Non-traded BDCs like Franklin BSP Lending Corporation (BDCA), before its merger with FBCC, also faced several liquidity issues due to their unique characteristics and structure. They don’t trade on a public exchange like traditional stocks. As a result, if they try to sell the shares on a secondary market before the REIT’s liquidation event, it is almost always at a loss.  While this alone does not mean non-traded BDCs are necessarily a bad investment, brokers are expected to provide their clients with an understanding of the risks associated with investing in them.

According to Central Trade and Transfer, before its merger with FBCC, Franklin BSP Lending Corporation (BDCA) stock was recently sold for $4.95 per share. The original offering price was $10 per share. According to the company, the current net asset value is $7.28 per share.

Potential Lawsuits to Recover Investment Losses 

The White Law Group continues to investigate potential claims against broker-dealers that sold high-risk investments, including illiquid business development companies such as Franklin BSP Lending Corp. (BDCA), to investors before its recent merger. The high commission structure of these products leads to the possibility that unscrupulous financial advisors will push these products unsuitably to maximize their commissions.

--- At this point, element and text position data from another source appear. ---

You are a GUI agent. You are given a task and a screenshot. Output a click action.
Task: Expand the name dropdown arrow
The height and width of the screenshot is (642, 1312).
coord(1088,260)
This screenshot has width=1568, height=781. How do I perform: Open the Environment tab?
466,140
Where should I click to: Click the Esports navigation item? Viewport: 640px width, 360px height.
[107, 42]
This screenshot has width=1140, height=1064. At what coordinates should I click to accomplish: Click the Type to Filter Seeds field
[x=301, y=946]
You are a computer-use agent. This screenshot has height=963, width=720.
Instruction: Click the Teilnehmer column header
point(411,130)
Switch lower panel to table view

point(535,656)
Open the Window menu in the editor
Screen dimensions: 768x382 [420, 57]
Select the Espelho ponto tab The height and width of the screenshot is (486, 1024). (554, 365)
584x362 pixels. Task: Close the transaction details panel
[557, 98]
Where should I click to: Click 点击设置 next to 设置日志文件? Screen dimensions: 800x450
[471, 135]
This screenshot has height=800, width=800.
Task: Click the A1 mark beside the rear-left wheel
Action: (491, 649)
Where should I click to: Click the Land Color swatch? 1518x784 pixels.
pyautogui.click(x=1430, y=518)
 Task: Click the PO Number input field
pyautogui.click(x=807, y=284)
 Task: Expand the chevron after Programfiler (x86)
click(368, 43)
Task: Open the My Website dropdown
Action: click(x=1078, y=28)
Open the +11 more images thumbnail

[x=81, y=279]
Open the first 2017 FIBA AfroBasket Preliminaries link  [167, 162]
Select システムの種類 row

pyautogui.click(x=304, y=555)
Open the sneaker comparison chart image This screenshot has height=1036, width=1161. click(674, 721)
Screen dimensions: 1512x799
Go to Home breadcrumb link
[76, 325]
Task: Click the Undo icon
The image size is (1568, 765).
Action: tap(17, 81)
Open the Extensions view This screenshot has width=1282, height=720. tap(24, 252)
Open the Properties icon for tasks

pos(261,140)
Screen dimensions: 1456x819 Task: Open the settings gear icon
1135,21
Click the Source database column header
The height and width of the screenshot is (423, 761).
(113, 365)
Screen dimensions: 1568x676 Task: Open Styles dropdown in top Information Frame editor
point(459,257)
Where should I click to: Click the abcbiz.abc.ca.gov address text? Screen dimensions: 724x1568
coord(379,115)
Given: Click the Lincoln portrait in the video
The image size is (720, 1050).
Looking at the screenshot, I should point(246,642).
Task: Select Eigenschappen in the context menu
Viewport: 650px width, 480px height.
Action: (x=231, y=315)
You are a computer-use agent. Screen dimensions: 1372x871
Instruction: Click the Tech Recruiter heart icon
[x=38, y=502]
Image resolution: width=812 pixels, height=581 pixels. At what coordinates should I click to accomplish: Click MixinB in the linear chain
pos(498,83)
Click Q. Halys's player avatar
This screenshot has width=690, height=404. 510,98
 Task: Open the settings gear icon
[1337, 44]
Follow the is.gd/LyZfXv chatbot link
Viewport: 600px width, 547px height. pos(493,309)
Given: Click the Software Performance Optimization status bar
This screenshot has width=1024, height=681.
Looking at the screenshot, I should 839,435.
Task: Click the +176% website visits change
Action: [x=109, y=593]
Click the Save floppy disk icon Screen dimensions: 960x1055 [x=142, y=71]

Broker-dealers must perform adequate due diligence on any investment they recommend and ensure that all recommendations are suitable for the investor. Recommendations should be appropriate considering the investor’s age, risk tolerance, net worth, and investment experience. Broker-dealers who fail to disclose risks or adequately make unsuitable investment recommendations can be liable for investment losses in a FINRA arbitration claim.

If you have suffered losses in Franklin BSP Lending Corp. (BDCA) before or after its merger with FBCC and would like to speak to a securities attorney about the potential to recover your investment losses, please call The White Law Group at 1-888-637-5510 for a free consultation.

For more information on the firm’s investigation, please see Business Development Companies (BDCs)—the good, the bad, and the ugly.

The White Law Group, LLC is a national securities fraud, securities arbitration, investor protection, and securities regulation/compliance law firm with offices in Chicago, Illinois and

Seattle, Washington. To learn more about The White Law Group, visit www.whitesecuritieslaw.com/.

FAQs

What is the liquidity risk of investing in a BDC such as Franklin BSP Lending Corp (BDCA) before and after its merger with FBCC?

Unlike shares in publicly traded companies, which can be sold at any time, non-traded BDCs only allow investors to sell their shares periodically. This makes them a risky investment for investors who need to access cash for emergency expenses or for investment goals they hope to achieve in the next two to three months.

What are liquidity gaps?

A liquidity gap is a difference between a financial institution, like Franklin BSP Lending Corporation (BDCA), and the total assets and liabilities before and after the recent merger. When a gap is positive, the institution can cover all of its liabilities and still have liquid assets remaining afterward. A negative liquidity gap, on the other hand, means the institution’s liabilities exceed its liquid assets. A financial institution with a negative liquidity gap will likely charge higher interest rates on loans if it grants loans.

How do non-traded BDCs provide a favorable tax structure for investors? 

Before and after its recent merger, non-traded BDCs such as Franklin BSP Lending Corp (BDCA) offer investors several tax advantages. For one, non-traded BDCs must distribute at least 90 percent of their income to maintain their status as a Regulated Investment Company (RIC) under federal tax law. Investors also receive an IRS Form 1099 annually rather than a Schedule K-1, simplifying end-of-year reporting.